Although the hearings are supposed to provide an opportunity for senators to substantively analyze a nominee’s understanding and perspectives on law, they have also become a way for senators to boost their image and name profile. Democrats on and off the committee accused Cruz — who has ambitions to run for president again — of performing for the cameras throughout his televised questioning.
Cornyn’s main critique of Jackson that led to his “no” vote stemmed from his concern that she would legislate from the bench. Pointing toward the idea that judges can create policy despite being unelected officials, he raised Supreme Court cases like the ones that constitutionalized abortion and same-sex marriage, but also cases like Plessy v. Ferguson, which established the segregation doctrine of “separate but equal” and was later overturned.
“My vote against Judge Jackson is not a rebuke of her legal knowledge, her experience or her character,” Cornyn said. “She said she would not try to do Congress’ job making laws, but over the years … we’ve come to see a pattern of judges who embrace the concept of judge-made law.”
More so than Cruz, Cornyn hinted at an openness throughout Jackson’s nomination, but the two Texas senators ultimately voted with their party leadership.
Cruz and Cornyn voted against her nomination to the U.S. Circuit Court of Appeals for the D.C. Circuit last June, when she was already seen as a contender for an opening on the Supreme Court to fulfill Biden’s campaign promise of nominating a Black woman. Cruz had previously called that promise “offensive.”
Jackson’s confirmation was mostly shored up from the start. While some moderate Democrats — namely Kyrsten Sinema of Arizona and Joe Manchin of West Virginia — have broken with their party in the evenly divided 50-50 body on policy matters, they have not voted against any of Biden’s judicial nominees.
Throughout the process, Cornyn and Cruz also joined several of their colleagues in arguing that Jackson’s treatment sharply contrasted with how Justice Brett Kavanaugh — who faced a sexual harassment allegation that led to a politicized firestorm — was treated in 2018.
Democrats continually pressed for Republicans to support the nominee. In the end, three moderate Republican senators voted “yes” for Jackson: Susan Collins of Maine, Lisa Murkoski of Alaska and Mitt Romney of Utah. But even without Republican support, Democratic unity would have allowed Vice President Kamala Harris to cast a tie-breaking vote to confirm Jackson.
Even with Jackson’s position secured, the high court’s makeup will remain heavily favorable to conservatives with a 6-3 swing toward justices nominated by Republican presidents.

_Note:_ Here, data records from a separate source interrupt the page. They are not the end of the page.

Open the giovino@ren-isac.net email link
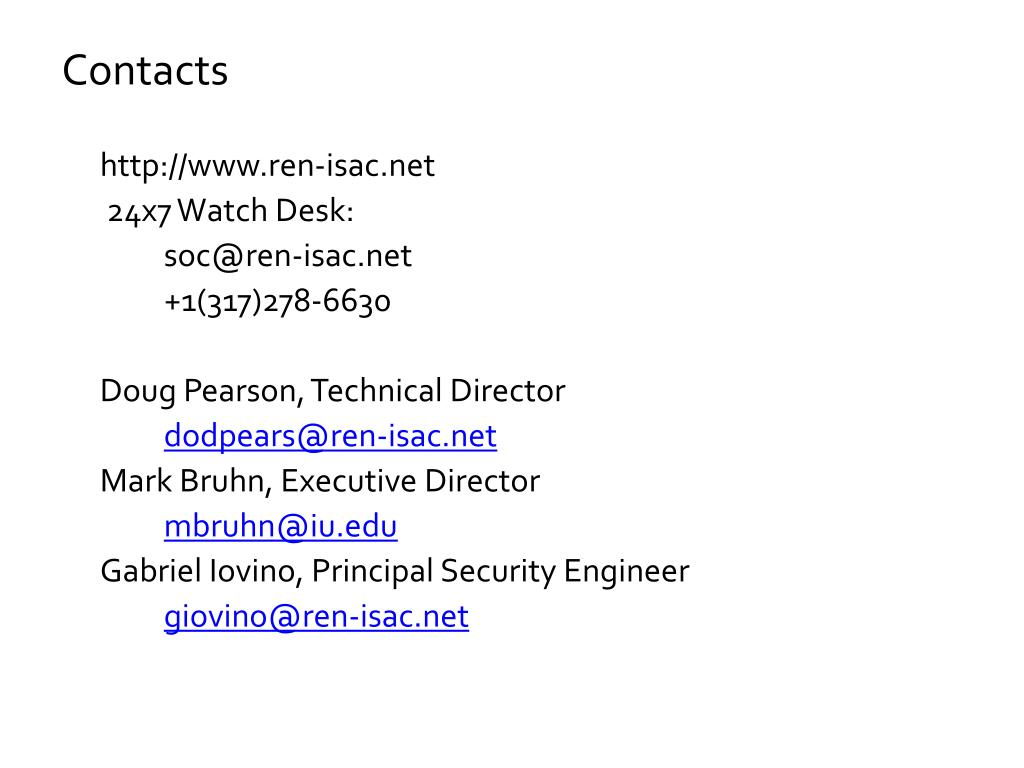click(x=317, y=617)
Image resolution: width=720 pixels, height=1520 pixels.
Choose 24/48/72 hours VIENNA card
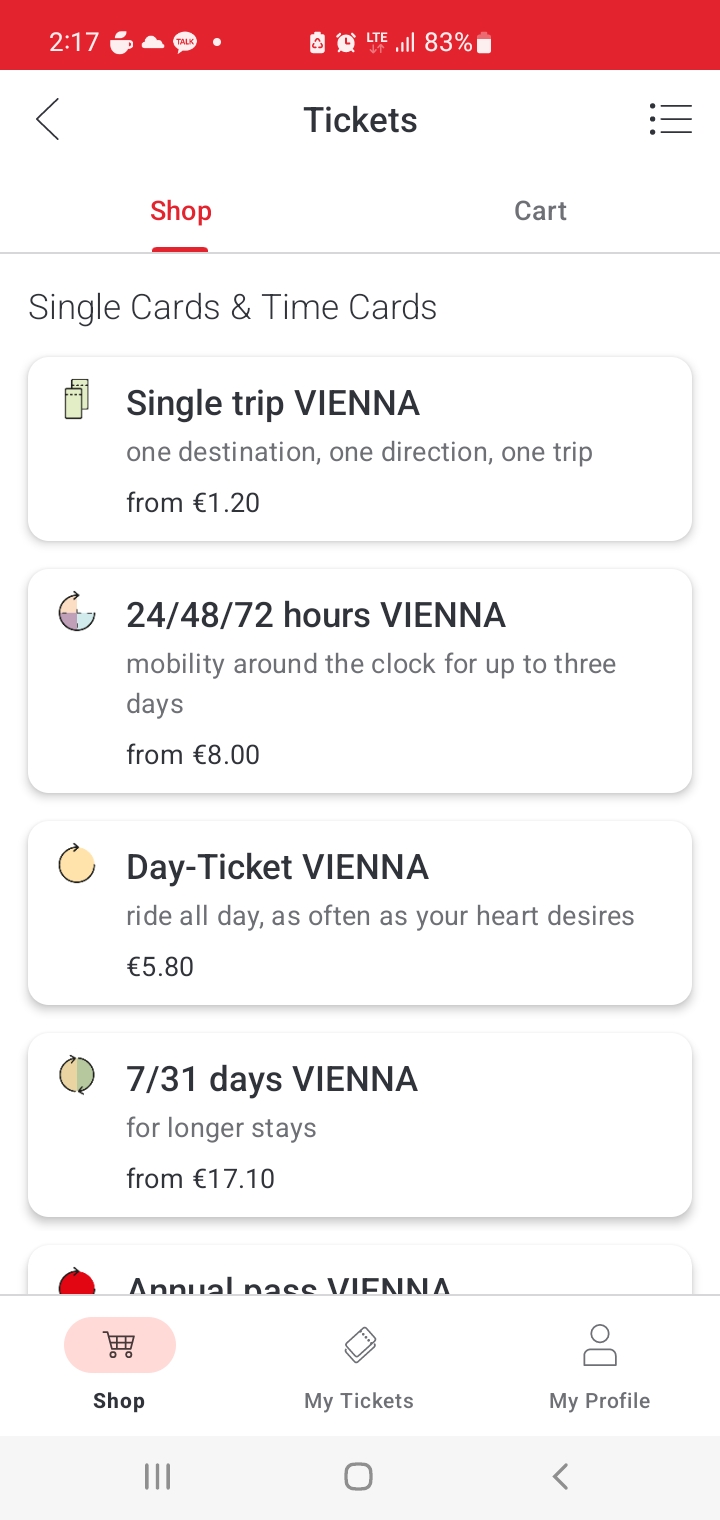(360, 681)
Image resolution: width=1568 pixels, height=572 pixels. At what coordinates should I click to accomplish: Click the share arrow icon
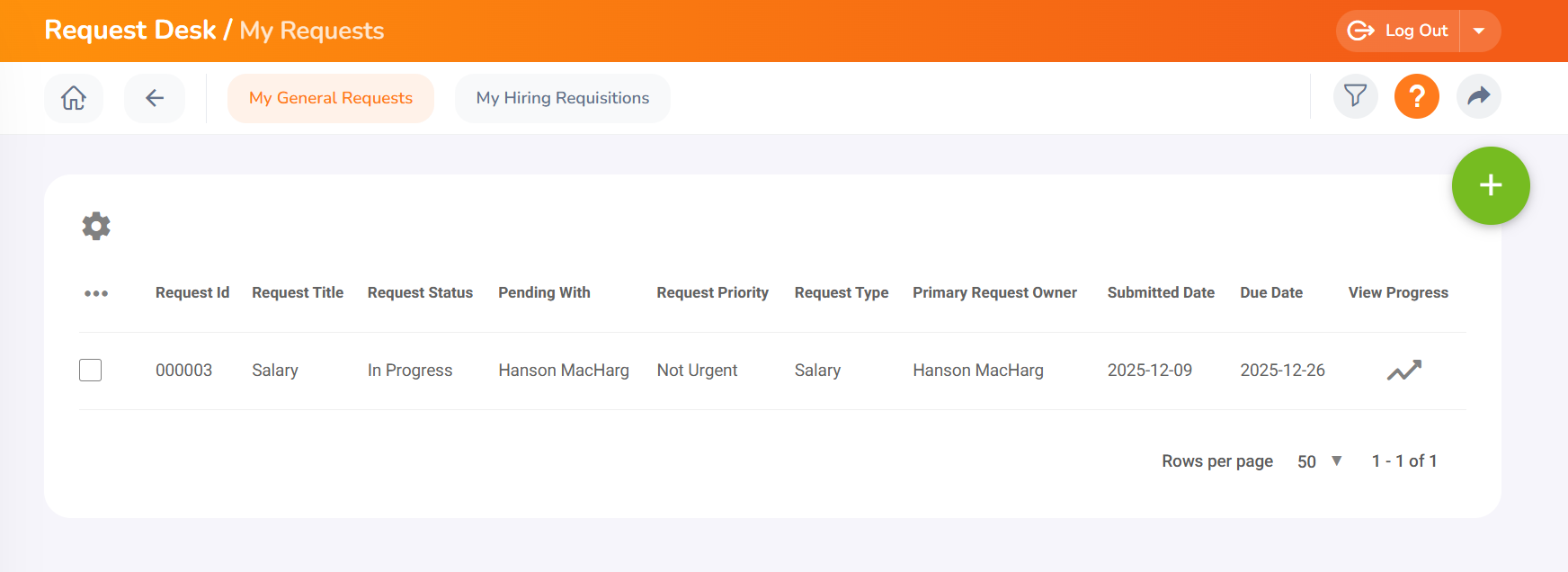point(1478,96)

Jackson will replace retiring Justice Stephen Breyer, a member of the court’s liberal wing for whom she completed a clerkship.
Jackson will take her seat on the bench as it is poised to hear several cases that could have sweeping effects on the nation in matters ranging from Native American affairs to race-based affirmative action to environmental law.
With Jackson on the court, the U.S. Supreme Court will not have a majority of white men for the first time since it started evaluating American law more than 200 years ago.